Objetivo
Indique, por favor, a conclusão dos peritos no trecho selecionado sobre a possibilidade de construir no terreno.

Trecho selecionado
========

24. Consta do teor dos segundos esclarecimentos complementares ao relatório pericial, quanto ao critério de avaliação das parcelas expropriadas: “Os Peritos entendem que o terreno, não estando destinado de acordo com instrumento de gestão territorial, a adquirir as caraterísticas descritas na alínea a) do n.º.2 do art.º 25 do C.E., como refere a alínea c) do n.º 2 do mesmo artigo, a não ser que, conforme o previsto na alínea d) do mesmo art.º 25, possuísse um alvará de loteamento ou licença de construção em vigor à data da declaração de utilidade pública e desde que o processo respetivo se tivesse iniciado antes da notificação a que se refere o n.º 5 do art.º 10 do mesmo C.E., o que não se verifica, pelo que nele não se pode construir. (…) De acordo com este Instrumento de Gestão Territorial não se prevê que a parcela em expropriação venha a adquirir acesso rodoviário, rede de abastecimento de água, de energia elétrica e de saneamento, com características adequadas para servir as edificações nele existentes ou a construir.”

========

Dados fornecidos
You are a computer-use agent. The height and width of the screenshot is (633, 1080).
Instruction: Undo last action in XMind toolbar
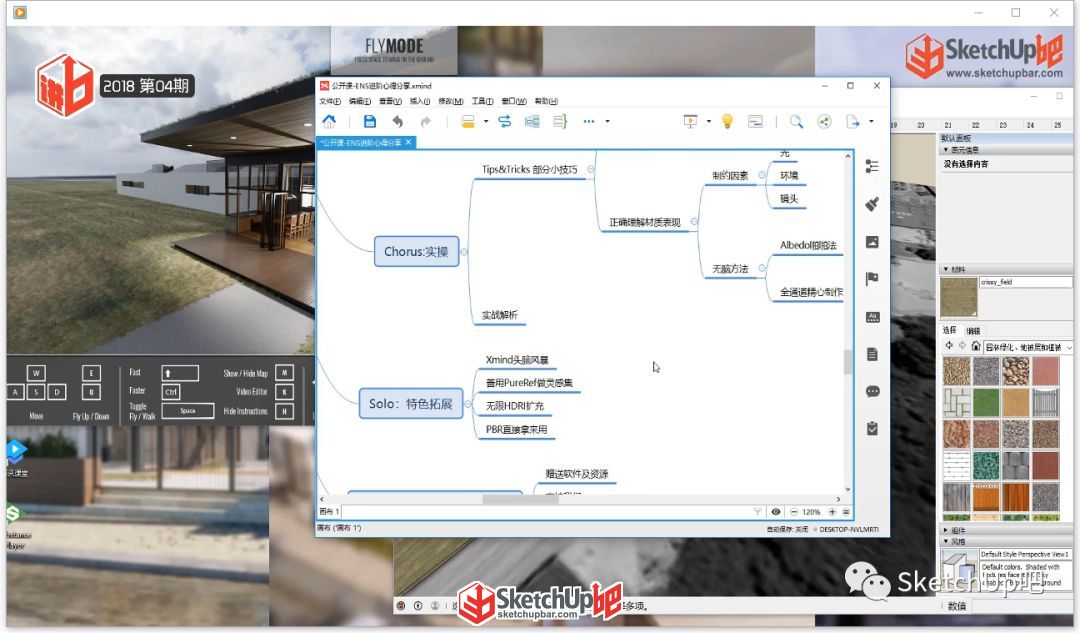[x=397, y=121]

========

Resposta do exercício
Os peritos concluem que no terreno não se pode construir.